Exercise objective - Lines of the records that hold the word "agent" are to be counted; give the number and nothing more.

Stored records
---
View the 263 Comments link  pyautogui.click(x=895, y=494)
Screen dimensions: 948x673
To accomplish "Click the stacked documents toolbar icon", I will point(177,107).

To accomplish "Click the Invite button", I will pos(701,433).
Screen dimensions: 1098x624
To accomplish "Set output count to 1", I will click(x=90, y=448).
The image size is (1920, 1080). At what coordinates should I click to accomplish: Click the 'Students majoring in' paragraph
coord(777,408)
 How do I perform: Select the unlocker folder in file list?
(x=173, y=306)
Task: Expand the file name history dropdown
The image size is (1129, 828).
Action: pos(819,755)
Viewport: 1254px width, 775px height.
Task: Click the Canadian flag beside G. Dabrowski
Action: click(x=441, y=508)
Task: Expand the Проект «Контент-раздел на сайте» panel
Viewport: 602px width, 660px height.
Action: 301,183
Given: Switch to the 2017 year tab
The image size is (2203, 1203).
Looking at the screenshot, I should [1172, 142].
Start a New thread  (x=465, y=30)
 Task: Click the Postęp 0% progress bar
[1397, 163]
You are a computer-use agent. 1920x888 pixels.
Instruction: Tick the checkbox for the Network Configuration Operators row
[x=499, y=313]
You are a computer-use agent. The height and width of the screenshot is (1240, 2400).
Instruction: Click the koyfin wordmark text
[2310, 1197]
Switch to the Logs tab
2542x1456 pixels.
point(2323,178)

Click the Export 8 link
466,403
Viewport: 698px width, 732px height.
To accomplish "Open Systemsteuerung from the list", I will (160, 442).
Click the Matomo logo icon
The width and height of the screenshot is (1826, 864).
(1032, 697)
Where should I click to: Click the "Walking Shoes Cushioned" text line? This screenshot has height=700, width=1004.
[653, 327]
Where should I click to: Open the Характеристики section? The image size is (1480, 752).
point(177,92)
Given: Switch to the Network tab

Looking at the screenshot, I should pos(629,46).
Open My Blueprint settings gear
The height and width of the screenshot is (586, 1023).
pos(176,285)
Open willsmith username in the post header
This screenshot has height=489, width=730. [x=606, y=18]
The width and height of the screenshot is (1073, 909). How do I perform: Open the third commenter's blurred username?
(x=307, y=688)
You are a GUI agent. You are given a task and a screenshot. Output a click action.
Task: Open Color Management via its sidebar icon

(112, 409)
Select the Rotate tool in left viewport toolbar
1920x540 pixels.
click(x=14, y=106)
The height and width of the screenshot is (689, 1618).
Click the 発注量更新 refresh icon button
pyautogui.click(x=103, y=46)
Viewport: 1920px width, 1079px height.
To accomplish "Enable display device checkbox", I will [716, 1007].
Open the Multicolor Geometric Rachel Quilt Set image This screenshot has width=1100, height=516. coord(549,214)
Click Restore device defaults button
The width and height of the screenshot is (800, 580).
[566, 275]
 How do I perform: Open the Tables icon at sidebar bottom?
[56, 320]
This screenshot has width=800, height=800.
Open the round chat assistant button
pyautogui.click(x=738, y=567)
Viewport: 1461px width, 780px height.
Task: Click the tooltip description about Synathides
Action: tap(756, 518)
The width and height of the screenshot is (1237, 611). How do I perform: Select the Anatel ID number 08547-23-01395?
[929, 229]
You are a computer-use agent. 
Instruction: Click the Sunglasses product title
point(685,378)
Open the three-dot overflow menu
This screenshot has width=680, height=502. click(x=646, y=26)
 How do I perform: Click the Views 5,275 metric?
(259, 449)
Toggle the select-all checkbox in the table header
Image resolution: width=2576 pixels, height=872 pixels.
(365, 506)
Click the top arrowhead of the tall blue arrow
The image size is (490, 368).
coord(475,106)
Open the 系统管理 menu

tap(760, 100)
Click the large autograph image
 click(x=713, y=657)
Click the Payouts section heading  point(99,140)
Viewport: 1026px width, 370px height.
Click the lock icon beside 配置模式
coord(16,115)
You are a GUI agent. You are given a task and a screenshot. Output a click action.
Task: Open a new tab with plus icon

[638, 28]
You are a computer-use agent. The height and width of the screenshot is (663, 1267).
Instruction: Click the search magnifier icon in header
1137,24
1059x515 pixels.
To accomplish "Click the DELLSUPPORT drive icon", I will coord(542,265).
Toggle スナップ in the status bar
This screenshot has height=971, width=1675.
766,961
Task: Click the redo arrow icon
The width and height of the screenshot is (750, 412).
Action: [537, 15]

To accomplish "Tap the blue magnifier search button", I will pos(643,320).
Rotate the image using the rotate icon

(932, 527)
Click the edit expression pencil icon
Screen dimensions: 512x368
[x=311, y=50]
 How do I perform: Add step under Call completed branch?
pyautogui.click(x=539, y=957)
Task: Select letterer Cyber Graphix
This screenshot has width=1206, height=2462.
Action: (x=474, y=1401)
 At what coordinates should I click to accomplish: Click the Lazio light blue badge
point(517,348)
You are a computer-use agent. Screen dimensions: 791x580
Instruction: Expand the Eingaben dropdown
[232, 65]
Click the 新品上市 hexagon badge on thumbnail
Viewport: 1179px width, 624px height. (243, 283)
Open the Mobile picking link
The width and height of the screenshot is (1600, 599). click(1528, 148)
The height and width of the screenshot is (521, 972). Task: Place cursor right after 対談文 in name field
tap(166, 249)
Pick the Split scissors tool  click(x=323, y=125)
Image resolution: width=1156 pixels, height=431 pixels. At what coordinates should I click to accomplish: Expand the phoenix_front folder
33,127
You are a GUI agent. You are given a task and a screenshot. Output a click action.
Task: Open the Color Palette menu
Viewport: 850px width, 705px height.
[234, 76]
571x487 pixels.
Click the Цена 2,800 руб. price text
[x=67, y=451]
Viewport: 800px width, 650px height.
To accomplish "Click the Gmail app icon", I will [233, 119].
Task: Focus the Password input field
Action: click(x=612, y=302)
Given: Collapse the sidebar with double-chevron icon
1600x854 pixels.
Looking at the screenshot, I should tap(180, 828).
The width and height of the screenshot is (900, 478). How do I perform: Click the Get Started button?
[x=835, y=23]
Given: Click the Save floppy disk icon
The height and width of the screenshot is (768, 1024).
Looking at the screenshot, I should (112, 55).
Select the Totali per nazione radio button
---
The completed task - 8